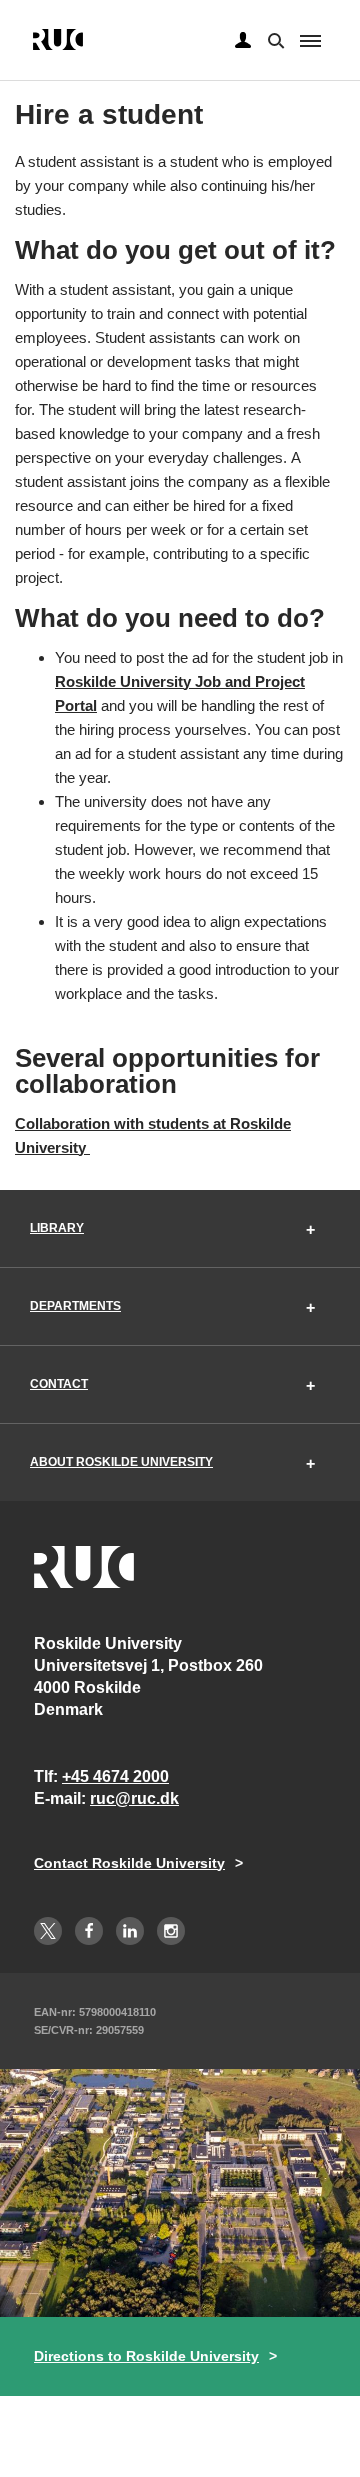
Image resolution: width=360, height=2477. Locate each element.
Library (57, 1228)
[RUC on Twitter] (48, 1931)
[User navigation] (243, 41)
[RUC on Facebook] (89, 1931)
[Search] (274, 39)
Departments (75, 1306)
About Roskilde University (121, 1462)
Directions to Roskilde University (146, 2356)
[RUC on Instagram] (171, 1931)
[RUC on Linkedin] (130, 1931)
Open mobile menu (310, 41)
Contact (59, 1384)
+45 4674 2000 (115, 1776)
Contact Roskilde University (129, 1863)
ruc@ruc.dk (134, 1798)
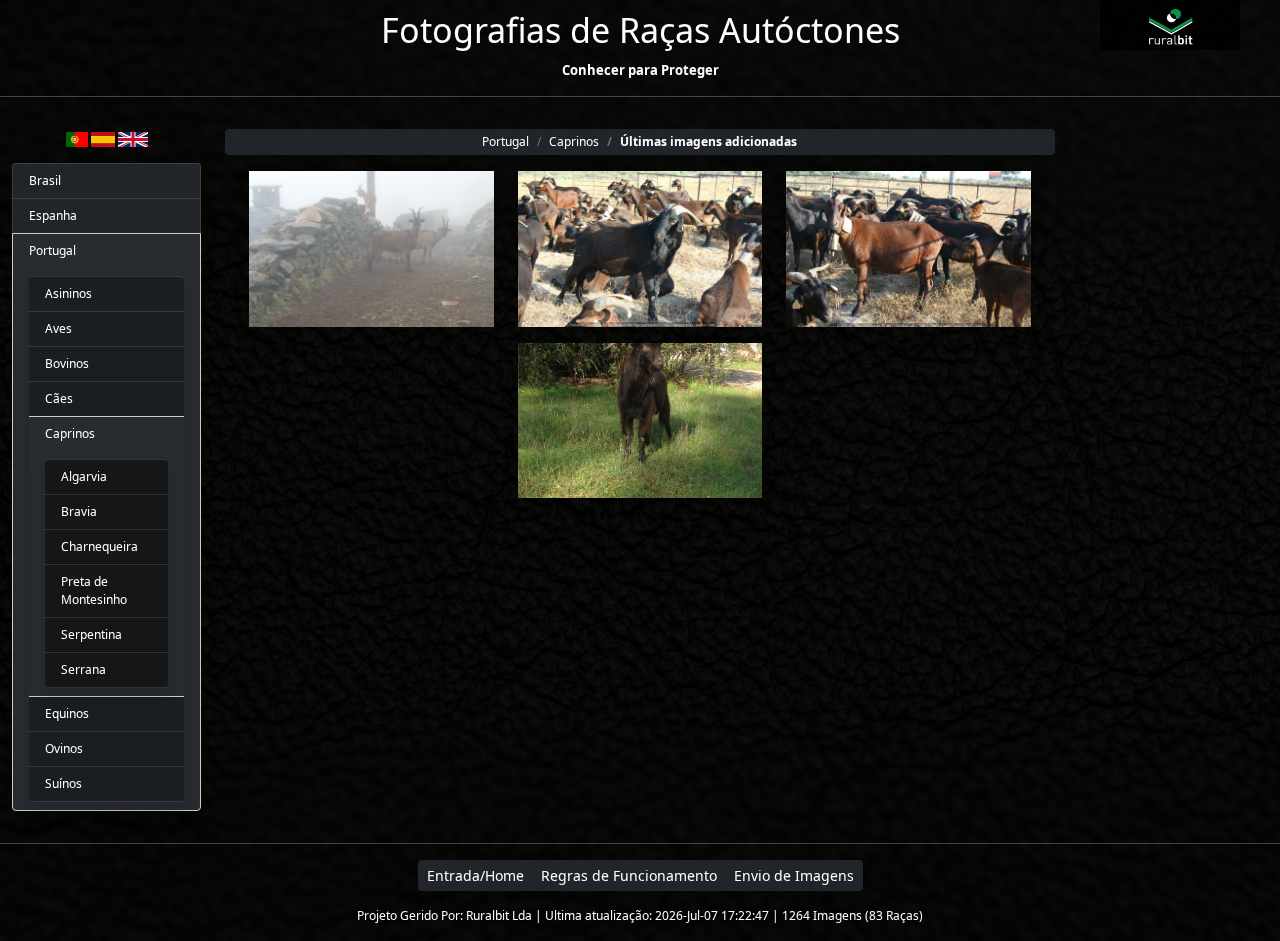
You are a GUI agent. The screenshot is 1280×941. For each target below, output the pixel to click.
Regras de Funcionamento (629, 875)
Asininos (68, 293)
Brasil (45, 180)
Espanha (53, 215)
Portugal (52, 250)
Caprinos (70, 433)
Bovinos (67, 363)
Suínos (63, 783)
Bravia (79, 511)
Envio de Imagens (794, 875)
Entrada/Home (475, 875)
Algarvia (84, 476)
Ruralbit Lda (499, 915)
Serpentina (91, 634)
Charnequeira (99, 546)
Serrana (83, 669)
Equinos (67, 713)
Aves (58, 328)
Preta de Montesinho (94, 590)
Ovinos (64, 748)
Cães (59, 398)
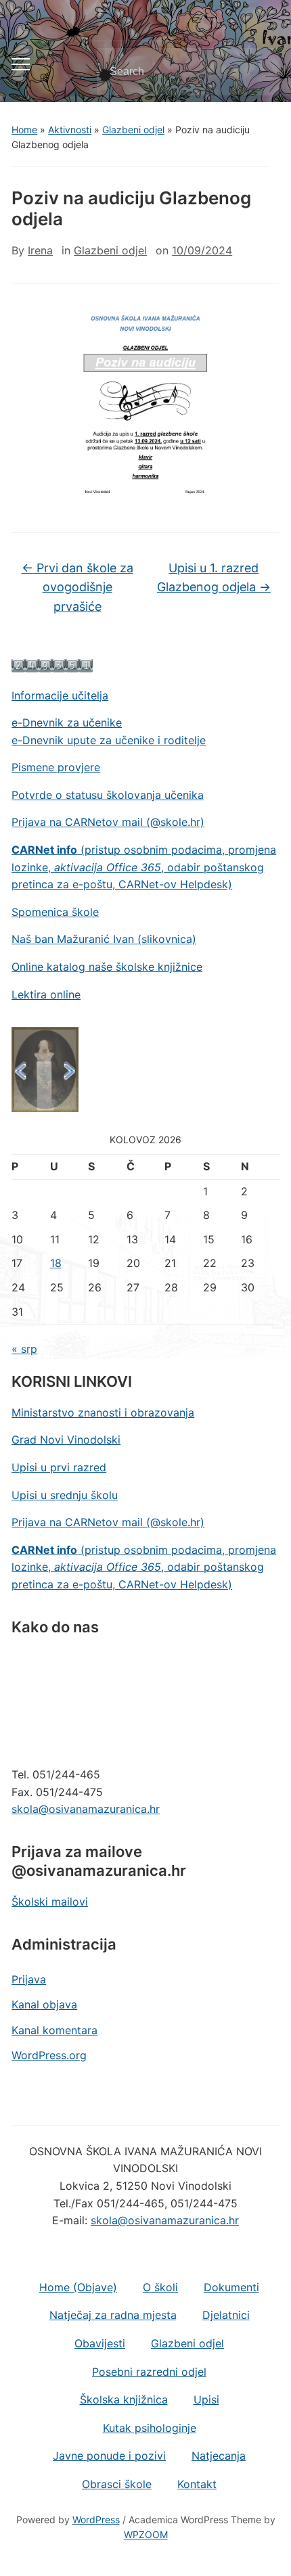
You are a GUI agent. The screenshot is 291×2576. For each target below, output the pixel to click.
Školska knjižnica (124, 2399)
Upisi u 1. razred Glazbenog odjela (214, 578)
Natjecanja (219, 2455)
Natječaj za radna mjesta (113, 2315)
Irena (40, 250)
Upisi (206, 2399)
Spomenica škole (55, 912)
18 (56, 1263)
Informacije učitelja (60, 695)
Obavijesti (99, 2343)
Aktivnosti (69, 129)
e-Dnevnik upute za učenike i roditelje (109, 740)
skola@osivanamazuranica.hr (86, 1809)
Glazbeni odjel (133, 129)
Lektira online (46, 994)
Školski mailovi (50, 1901)
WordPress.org (49, 2055)
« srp (24, 1349)
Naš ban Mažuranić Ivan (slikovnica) (104, 939)
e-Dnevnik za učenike (67, 722)
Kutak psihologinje (149, 2428)
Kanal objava (44, 2004)
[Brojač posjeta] (52, 664)
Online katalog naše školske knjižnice (107, 966)
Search (258, 72)
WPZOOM (146, 2534)
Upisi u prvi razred (59, 1467)
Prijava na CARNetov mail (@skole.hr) (108, 822)
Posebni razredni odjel (149, 2371)
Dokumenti (231, 2287)
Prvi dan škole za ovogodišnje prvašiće (77, 587)
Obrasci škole (117, 2484)
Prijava (29, 1979)
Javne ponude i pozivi (109, 2455)
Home (24, 129)
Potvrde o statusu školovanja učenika (108, 795)
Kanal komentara (54, 2030)
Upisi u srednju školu (65, 1495)
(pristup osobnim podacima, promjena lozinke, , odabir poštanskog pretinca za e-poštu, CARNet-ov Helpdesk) (144, 867)
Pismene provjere (56, 767)
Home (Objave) (78, 2287)
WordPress (96, 2519)
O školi (160, 2287)
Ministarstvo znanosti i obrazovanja (103, 1412)
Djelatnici (226, 2315)
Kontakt (197, 2484)
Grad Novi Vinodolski (66, 1439)
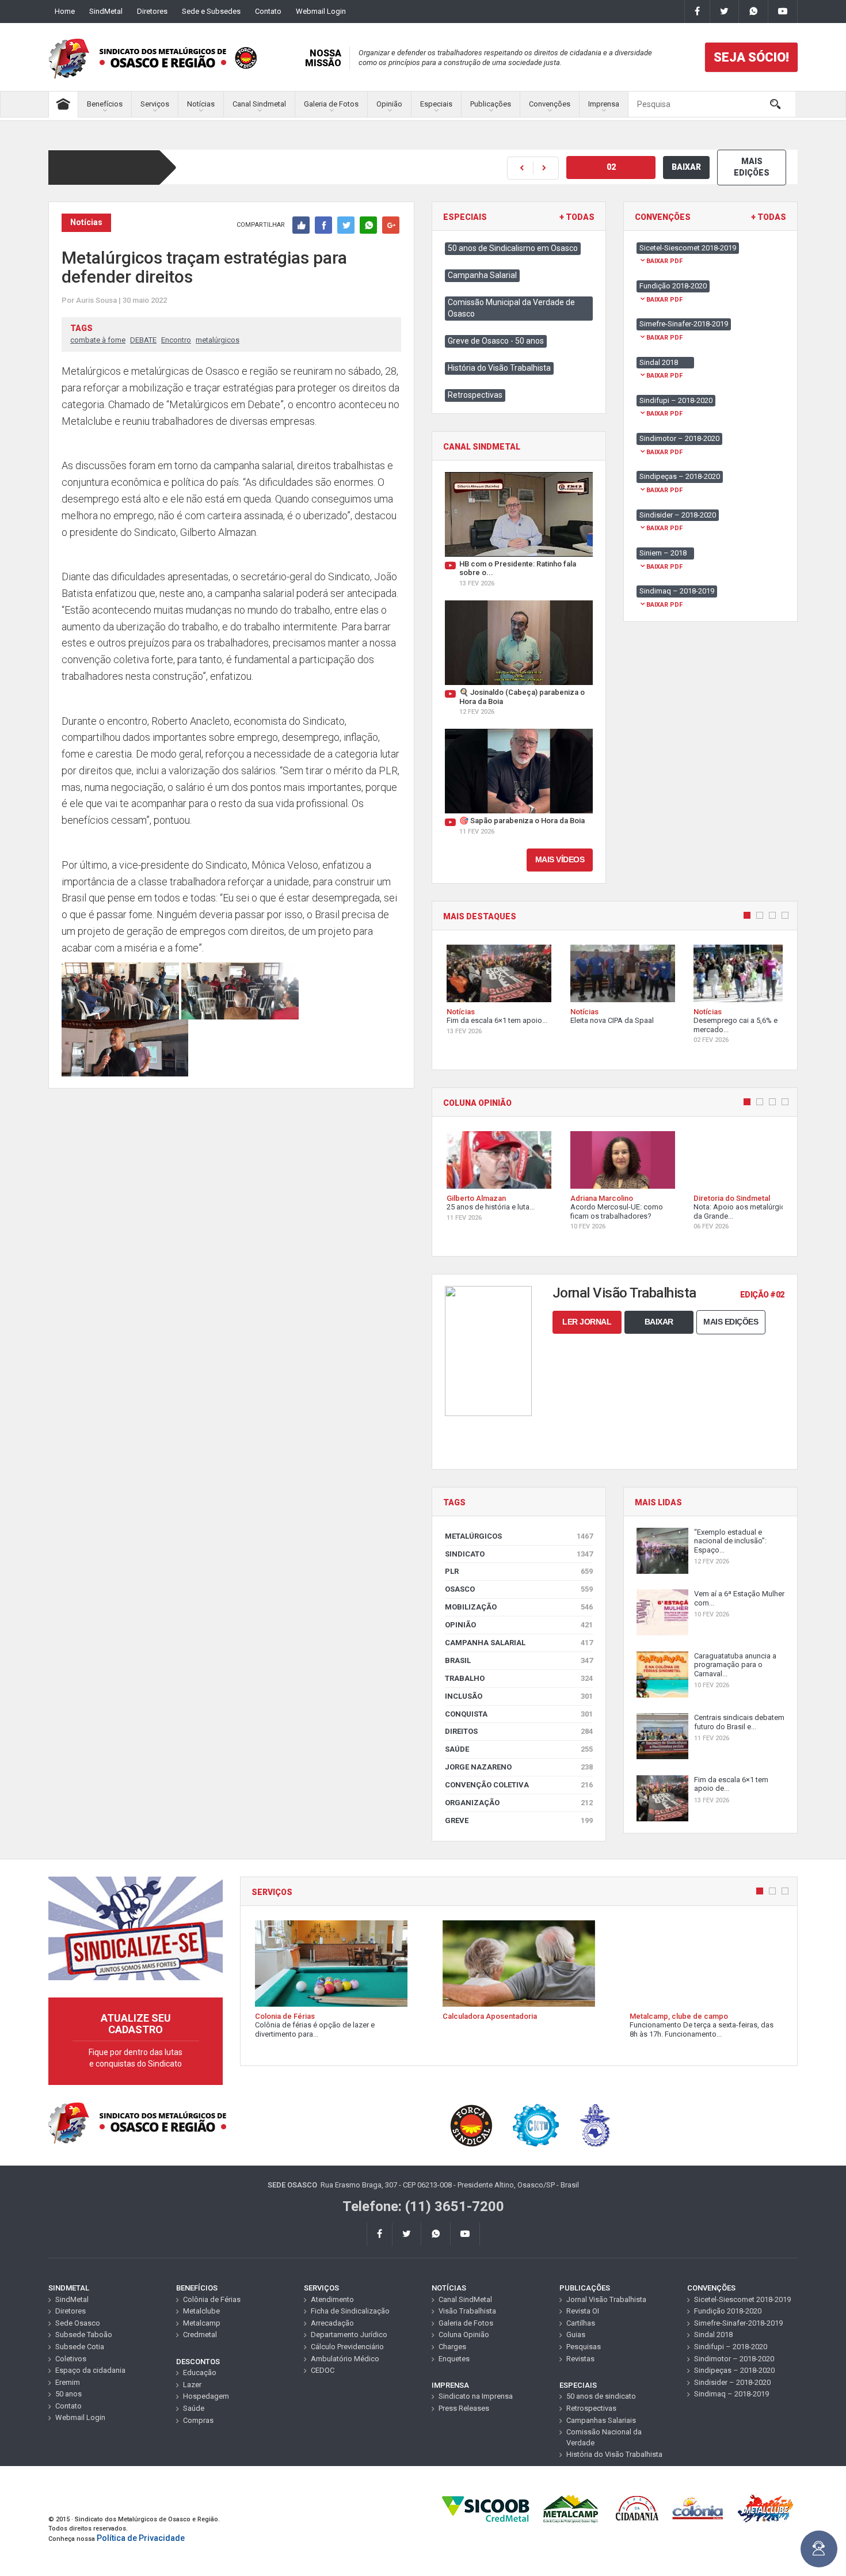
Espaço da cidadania (90, 2370)
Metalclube (201, 2311)
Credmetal (200, 2334)
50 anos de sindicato (601, 2396)
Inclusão (519, 1696)
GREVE (519, 1820)
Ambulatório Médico (345, 2358)
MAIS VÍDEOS (560, 859)
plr (519, 1571)
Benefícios (105, 104)
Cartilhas (580, 2323)
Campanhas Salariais (601, 2420)
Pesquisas (583, 2346)
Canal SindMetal (465, 2299)
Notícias (201, 104)
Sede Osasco (77, 2323)
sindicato (519, 1554)
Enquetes (454, 2358)
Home (65, 11)
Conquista (519, 1714)
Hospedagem (206, 2396)
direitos (519, 1731)
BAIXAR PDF (664, 261)
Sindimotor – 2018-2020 (734, 2358)
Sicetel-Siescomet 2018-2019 (742, 2299)
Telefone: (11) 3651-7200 (423, 2206)
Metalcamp (201, 2323)
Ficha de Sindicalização (350, 2311)
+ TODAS (577, 217)
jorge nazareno (519, 1767)
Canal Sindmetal (259, 104)
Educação (199, 2372)
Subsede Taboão (83, 2334)
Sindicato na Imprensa (476, 2396)
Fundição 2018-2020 (727, 2311)
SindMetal (106, 11)
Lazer (192, 2384)
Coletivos (70, 2358)
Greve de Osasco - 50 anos (496, 340)
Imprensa (603, 104)
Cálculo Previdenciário (347, 2346)
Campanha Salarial (482, 275)
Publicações (490, 104)
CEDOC (322, 2370)
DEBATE (143, 340)
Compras (198, 2420)
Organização (519, 1802)
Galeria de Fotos (331, 104)
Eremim (67, 2382)
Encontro (176, 340)
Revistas (580, 2358)
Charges (452, 2346)
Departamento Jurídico (349, 2334)
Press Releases (464, 2408)
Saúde (519, 1749)
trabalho (519, 1678)
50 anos (68, 2393)
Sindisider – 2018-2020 (732, 2382)
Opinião (389, 104)
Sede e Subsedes (211, 11)
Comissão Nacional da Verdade (604, 2437)
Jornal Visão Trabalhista (606, 2299)
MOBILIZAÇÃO (519, 1607)
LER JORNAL (586, 1321)
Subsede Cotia (79, 2346)
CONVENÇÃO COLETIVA (519, 1784)
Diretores (152, 11)
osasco (519, 1589)
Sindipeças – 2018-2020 (734, 2370)
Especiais (436, 104)
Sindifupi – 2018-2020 (730, 2346)
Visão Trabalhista (467, 2311)
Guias (575, 2334)
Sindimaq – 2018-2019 (731, 2393)
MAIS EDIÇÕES (751, 167)
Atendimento (332, 2299)
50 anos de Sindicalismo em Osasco (513, 248)
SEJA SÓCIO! (751, 57)
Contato (268, 11)
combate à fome (97, 340)
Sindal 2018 (713, 2334)
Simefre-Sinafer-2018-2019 (738, 2323)
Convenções (549, 104)
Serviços (154, 104)
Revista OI (582, 2311)
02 (611, 167)
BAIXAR (686, 167)
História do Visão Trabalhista (499, 367)
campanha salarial (519, 1642)
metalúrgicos (217, 340)
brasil (519, 1660)
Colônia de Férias (212, 2299)
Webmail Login (321, 11)
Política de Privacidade (141, 2538)
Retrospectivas (475, 394)
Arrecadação (332, 2323)
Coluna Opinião (464, 2334)
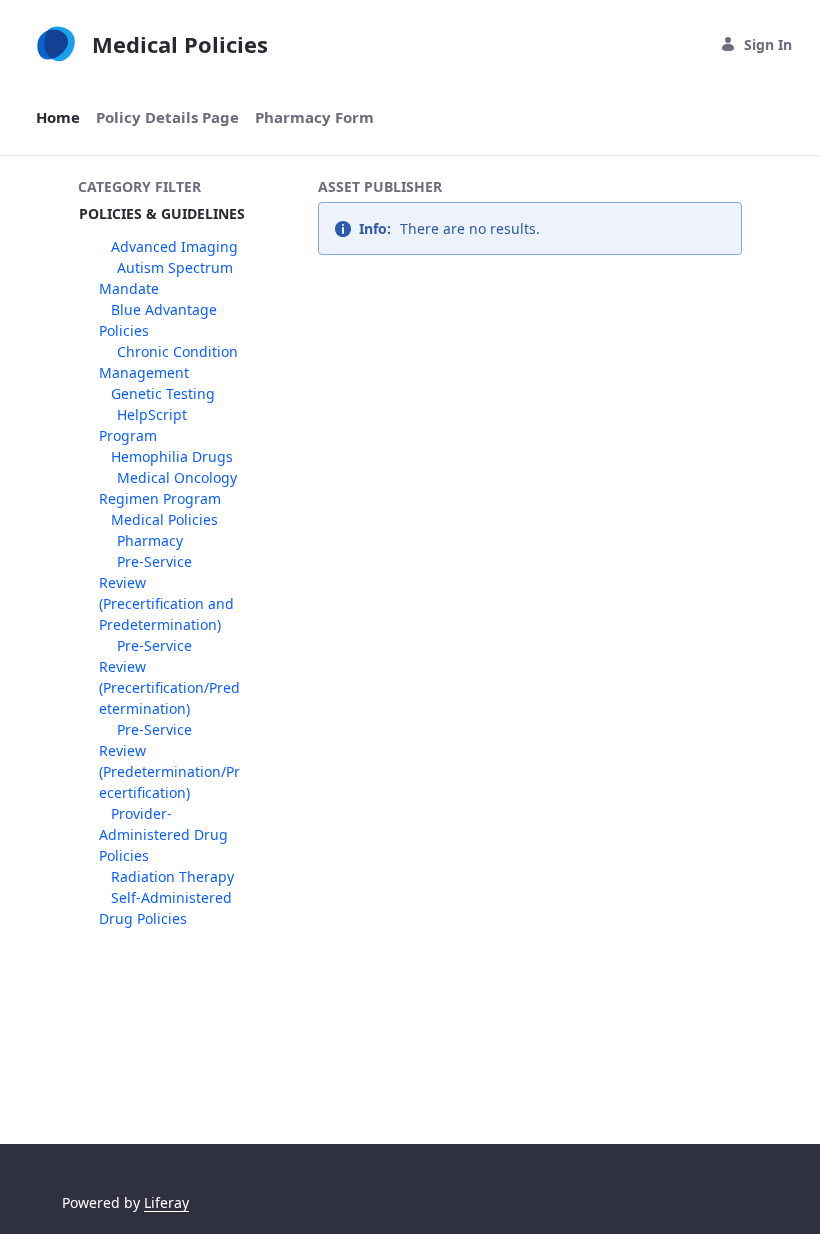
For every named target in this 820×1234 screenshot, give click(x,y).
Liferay (166, 1202)
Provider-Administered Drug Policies (163, 834)
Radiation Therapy (172, 876)
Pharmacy (150, 540)
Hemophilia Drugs (172, 456)
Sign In (768, 44)
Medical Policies (164, 519)
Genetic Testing (163, 393)
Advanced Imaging (174, 246)
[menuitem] (58, 117)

----

Since the pictures are not part of the copy, please transcribe only the lines above from the one with "Upisi u prvi razred (59, 1467)" through the one with "Coletivos (70, 2358)", exactly and with both ends.

:: Task response ::
Upisi u prvi razred (59, 1467)
Prijava na CARNetov mail (@skole.hr) (108, 822)
Posebni razredni odjel (149, 2371)
Dokumenti (231, 2287)
Prvi dan škole za ovogodišnje prvašiće (77, 587)
Obrasci škole (117, 2484)
Prijava (29, 1979)
Javne ponude i pozivi (109, 2455)
Home (24, 129)
Potvrde o statusu školovanja učenika (108, 795)
Kanal komentara (54, 2030)
Upisi u srednju školu (65, 1495)
(pristup osobnim podacima, promjena lozinke, , odabir poštanskog pretinca za e-poštu, CARNet-ov Helpdesk) (144, 867)
Pismene provjere (56, 767)
Home (Objave) (78, 2287)
WordPress (96, 2519)
O školi (160, 2287)
Ministarstvo znanosti i obrazovanja (103, 1412)
Djelatnici (226, 2315)
Kontakt (197, 2484)
Grad Novi Vinodolski (66, 1439)
Espaço da cidadania (90, 2370)
Metalclube (201, 2311)
Credmetal (200, 2334)
50 anos de sindicato (601, 2396)
Inclusão (519, 1696)
GREVE (519, 1820)
Ambulatório Médico (345, 2358)
MAIS VÍDEOS (560, 859)
plr (519, 1571)
Benefícios (105, 104)
Cartilhas (580, 2323)
Campanhas Salariais (601, 2420)
Pesquisas (583, 2346)
Canal SindMetal (465, 2299)
Notícias (201, 104)
Sede Osasco (77, 2323)
sindicato (519, 1554)
Enquetes (454, 2358)
Home (65, 11)
Conquista (519, 1714)
Hospedagem (206, 2396)
direitos (519, 1731)
BAIXAR PDF (664, 261)
Sindimotor – 2018-2020 (734, 2358)
Sicetel-Siescomet 2018-2019 (742, 2299)
Telefone: (11) 3651-7200 (423, 2206)
Metalcamp (201, 2323)
Ficha de Sindicalização (350, 2311)
+ TODAS (577, 217)
jorge nazareno (519, 1767)
Canal Sindmetal (259, 104)
Educação (199, 2372)
Subsede Taboão (83, 2334)
Sindicato na Imprensa (476, 2396)
Fundição 2018-2020 (727, 2311)
SindMetal (106, 11)
Lazer (192, 2384)
Coletivos (70, 2358)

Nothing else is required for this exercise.